Die Tageszeitung beruft sich auf Daten zu diesem Phänomen und stellt fest, diese seien schockierend. Derzeit sollen sogar 40 Prozent von Straftätern, die aus der Haft entlassen werden, wegen Strafdelikten in ihre Gefängniszellen zurückkehren. Was Polen brauche, lautet das Fazit der Tageszeitung, sei eine Überprüfung des polnischen Resozialisierungssystems, um solchen Tragödien vorzubeugen, wobei man zu hundert Prozent niemals sicher sein könne, dass solche Vorfälle ein für alle Mal beseitigt werden.

Nowa Konfederacja: Nur die Ruhe kann uns retten

Eilige Entscheidungen, die auf der Welle der Empörung über den Angriff auf den Bürgermeister von Gdańsk (Danzig) getroffen werden, könnten Polen ihrer bürgerlichen Freiheiten berauben, schreibt indessen die Denkfabrik Nowa Konfederacja. "Eile ist ein schlechter Ratgeber", bemerkt Stefan Sękowski in seinem Kommentar. Die Überlegungen über das Attentat auf Paweł Adamowicz und seinen Tod werden bald vorüber sein und die polnische öffentliche Debatte werde auf ihre alten Gleise zurückkehren. Diese Tragödie werde verschiedene Gruppen von Polen sicherlich nicht versöhnen, lautet Sękowskis Prognose. Denn dies geschah weder nach der Smoleńsk-Katastrophe, noch nach dem Mord an einem PiS-Politiker.

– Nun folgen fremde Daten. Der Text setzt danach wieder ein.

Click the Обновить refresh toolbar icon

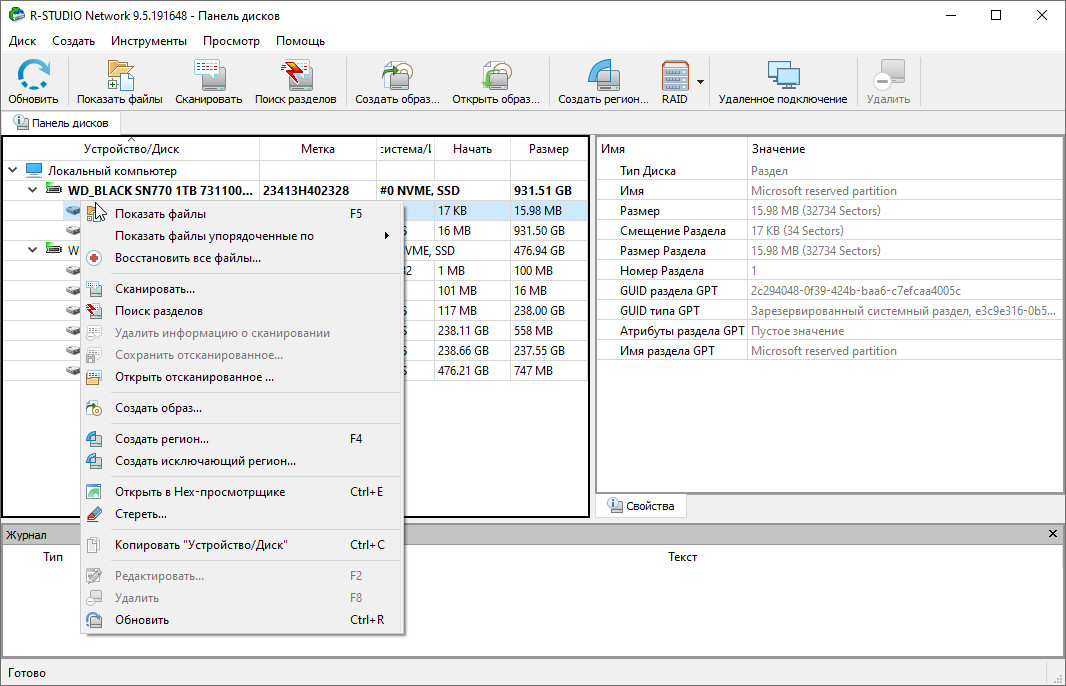(x=34, y=81)
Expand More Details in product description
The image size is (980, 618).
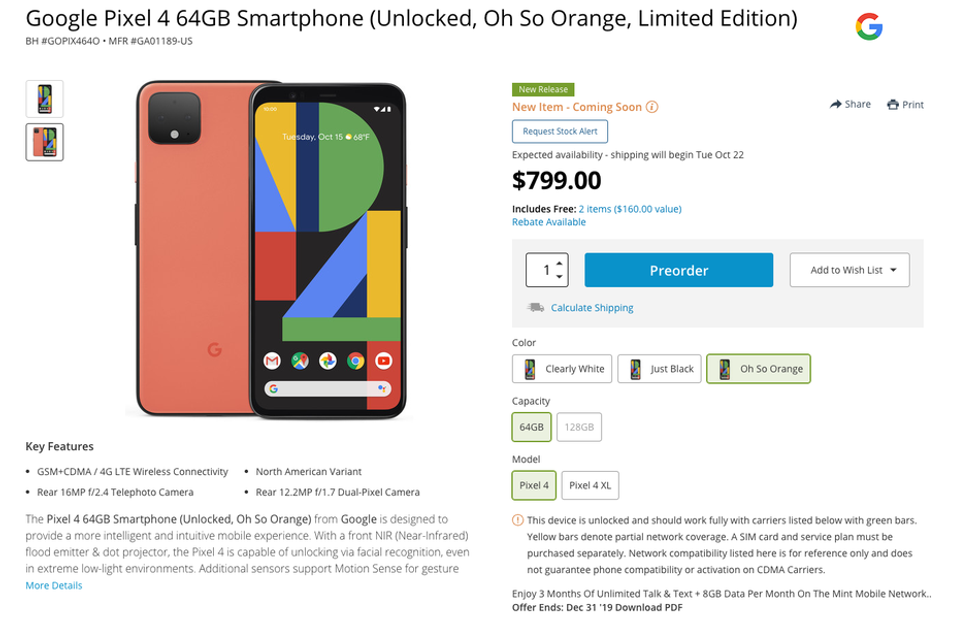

Die Öffentlichkeit wird allerdings verlangen, dass Politiker "etwas tun" und es sei sehr wahrscheinlich, dass der Justiz- und der Innenminister höhere Strafen für bewaffnete Raubüberfälle vorschlagen werden, das das Presserechtsgesetz verschärft (der Täter verfügte über eine Presseakkreditierung) sowie Sicherheitsmaßnahmen bei Massenveranstaltungen verstärkt werden.

Sękowski könne sich jedoch vorstellen, dass solch schnell getroffenen Entscheidungen kontraproduktive Auswirkungen haben könnten. Wenn die Regierung einige systematische Schlussfolgerungen ziehen möchte, damit solche Vorfälle sich in Zukunft nicht wiederholen, lohne es sich, die letzten Tage kalt zu betrachten. Ähnliche Situationen seien in Polen extrem selten. Die Daten zur Wirksamkeit von Strafen, zum Strafvollzugssystem und zur Wirksamkeit der Sicherung von Massenveranstaltungen und Personen des öffentlichen Lebens sollten analysiert werden. Und nur dann sollte man konkrete Lösungen vorschlagen, rät Sękowski als Fazit seines Kommentars.